Le tavole variano per alcuni dettagli del disegno, nonché nell’orientamento dello stesso nella pagina ( le immagini con figure distese in orizzontale sono state verticalizzate ).
La quarta di copertina è muta e non riporta il catalogo dell’editore, presente in quella inglese.
La prima edizione inglese riporta le tavole come quella americana, con tanto di numeri arabi .
Dalla seconda edizione inglese (1864) cambia la copertina che resta invariata nelle edizioni successive.
Il libro risulta ristampato più volte negli ultimi dieci anni, in brossura un po’ sciatta da fascicolo economico, con l’immagine classica virata in rosa-violetto, con evidente quanto inopportuno richiamo psichedelico.
Esiste anche un’ antica edizione tedesca intitolata Brown’s Kleur-visioenen met een woord ter aanwijzing en verklaring, edita da Leeuwarden Hugo Suringar nel 1866. La copertina è quella ufficiale delle edizioni successive alla prima, ovviamente cambiano le scritte.
Se siete così stoici da avermi seguito fin qui senza sbadigliare consentitemi anche di azzardare due ipotesi per la variazione dell’immagine di copertina:
a) l’edizione inglese ha la copertina blu-verde fin dalla prima tiratura, cambiata dall’editore americano con una efficace manovra di marketing per rendere il libro più spettacolare (dunque più consono al pubblico degli USA).
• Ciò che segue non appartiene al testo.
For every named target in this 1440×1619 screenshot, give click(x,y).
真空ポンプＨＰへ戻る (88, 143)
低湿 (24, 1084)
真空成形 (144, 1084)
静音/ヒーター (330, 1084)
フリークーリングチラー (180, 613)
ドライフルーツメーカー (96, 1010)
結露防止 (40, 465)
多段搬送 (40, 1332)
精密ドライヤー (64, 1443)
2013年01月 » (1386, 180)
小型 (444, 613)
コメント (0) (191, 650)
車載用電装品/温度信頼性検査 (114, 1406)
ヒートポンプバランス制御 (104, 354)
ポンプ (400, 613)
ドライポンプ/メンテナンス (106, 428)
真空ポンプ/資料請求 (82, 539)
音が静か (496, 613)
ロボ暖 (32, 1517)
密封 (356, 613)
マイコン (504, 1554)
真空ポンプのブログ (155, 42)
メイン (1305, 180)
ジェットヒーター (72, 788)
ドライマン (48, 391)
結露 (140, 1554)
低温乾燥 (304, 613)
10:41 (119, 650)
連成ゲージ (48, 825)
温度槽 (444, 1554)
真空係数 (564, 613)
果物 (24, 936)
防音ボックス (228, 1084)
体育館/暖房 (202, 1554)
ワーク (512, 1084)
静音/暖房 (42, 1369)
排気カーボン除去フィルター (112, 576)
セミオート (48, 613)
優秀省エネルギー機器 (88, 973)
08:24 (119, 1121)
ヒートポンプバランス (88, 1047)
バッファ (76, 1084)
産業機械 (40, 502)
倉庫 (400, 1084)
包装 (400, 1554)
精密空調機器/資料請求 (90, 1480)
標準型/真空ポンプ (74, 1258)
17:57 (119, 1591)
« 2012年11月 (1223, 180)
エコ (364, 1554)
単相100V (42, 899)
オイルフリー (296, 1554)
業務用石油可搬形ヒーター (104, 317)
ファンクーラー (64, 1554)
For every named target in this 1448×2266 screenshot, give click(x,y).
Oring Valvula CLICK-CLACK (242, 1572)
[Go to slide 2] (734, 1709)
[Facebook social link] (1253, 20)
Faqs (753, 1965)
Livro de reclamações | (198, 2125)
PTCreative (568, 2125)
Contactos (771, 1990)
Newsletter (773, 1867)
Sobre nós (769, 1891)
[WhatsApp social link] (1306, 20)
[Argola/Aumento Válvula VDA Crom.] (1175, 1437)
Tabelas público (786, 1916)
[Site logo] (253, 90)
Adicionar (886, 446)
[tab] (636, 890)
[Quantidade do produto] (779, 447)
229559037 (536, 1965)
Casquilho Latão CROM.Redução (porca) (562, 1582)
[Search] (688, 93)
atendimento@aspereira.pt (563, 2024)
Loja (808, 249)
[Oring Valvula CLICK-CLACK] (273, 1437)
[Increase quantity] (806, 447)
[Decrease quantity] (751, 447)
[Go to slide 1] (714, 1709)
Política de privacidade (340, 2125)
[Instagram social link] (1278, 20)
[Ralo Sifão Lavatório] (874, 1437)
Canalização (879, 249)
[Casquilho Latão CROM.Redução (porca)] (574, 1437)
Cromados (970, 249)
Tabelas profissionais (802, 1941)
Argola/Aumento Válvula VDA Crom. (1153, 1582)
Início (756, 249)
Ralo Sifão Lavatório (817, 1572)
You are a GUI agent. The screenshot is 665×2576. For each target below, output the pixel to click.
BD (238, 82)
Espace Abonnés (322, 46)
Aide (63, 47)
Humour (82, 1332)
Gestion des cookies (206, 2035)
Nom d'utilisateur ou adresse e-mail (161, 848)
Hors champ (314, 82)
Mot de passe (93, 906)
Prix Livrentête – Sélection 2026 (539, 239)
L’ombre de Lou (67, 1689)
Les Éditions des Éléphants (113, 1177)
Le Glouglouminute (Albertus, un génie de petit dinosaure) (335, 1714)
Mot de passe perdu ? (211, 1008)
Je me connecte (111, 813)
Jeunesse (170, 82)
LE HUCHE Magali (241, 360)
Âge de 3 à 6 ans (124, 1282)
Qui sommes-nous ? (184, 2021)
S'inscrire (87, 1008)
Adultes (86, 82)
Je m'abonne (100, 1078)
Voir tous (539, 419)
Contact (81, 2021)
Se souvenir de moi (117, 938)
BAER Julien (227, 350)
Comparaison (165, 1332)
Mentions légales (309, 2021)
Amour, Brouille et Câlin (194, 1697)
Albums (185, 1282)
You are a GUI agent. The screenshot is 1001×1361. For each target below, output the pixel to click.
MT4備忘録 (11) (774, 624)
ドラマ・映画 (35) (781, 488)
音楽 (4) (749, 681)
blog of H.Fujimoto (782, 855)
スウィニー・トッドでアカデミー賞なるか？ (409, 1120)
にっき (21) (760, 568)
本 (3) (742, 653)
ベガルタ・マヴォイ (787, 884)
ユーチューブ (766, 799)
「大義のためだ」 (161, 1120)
b) la prima edizione inglese ha la copertina che poi è rimasta nelle edizioni americane. Il signor J.H.Brown protesta con l’editore perché l’immagine induce a pensare gli acquirenti distratti (quelli come me) che si tratti di un libro a favore dello spiritismo e dell’evocazione di chissà quali entità; i due giungono ad una copertina compromesso, leggermente ridimensionata nell’aspetto spettrale, insomma meno terrificante ma pur sempre molto evocativa.
Comunque siano andate le cose il tempo ha dato ragione all’editore. Del signor J.H.Brown nessuno sa più niente (ho fatto ricerche su di lui e non sono riuscito a reperire notizia alcuna) mentre la copertina del suo libro, sebbene in seconda versione, viene oggi riprodotta per il mercato inglese, americano ed anche italiano in vari formati ed in stampe di alta qualità, perfino su tela, come immagine da appendere, se richiesto già incorniciata.
01. Danilo
In effetti ci vuole moooolta pazienza per arrivare fin qui… ma la tua appassionata passione passionevole per questi libri …”libri”?? E’ riduttivo… li fai apparire come vere e proprie “opere d’arte”, vive nei secoli dei secoli affidate ora al grande magma infinito (ed eterno) di internet… e per chi, come me, non è certo una cima in fatto di !arte! rimane solo una cosa da dire.. GRAZIE 🙂
02. Giorgio Perlini
Grazie a te Danilo. Non sono io che li faccio apparire opere d’arte, sono coloro che li hanno scritti ed illustrati ad aver creato opere straordinarie, io mi lascio semplicemente coinvolgere.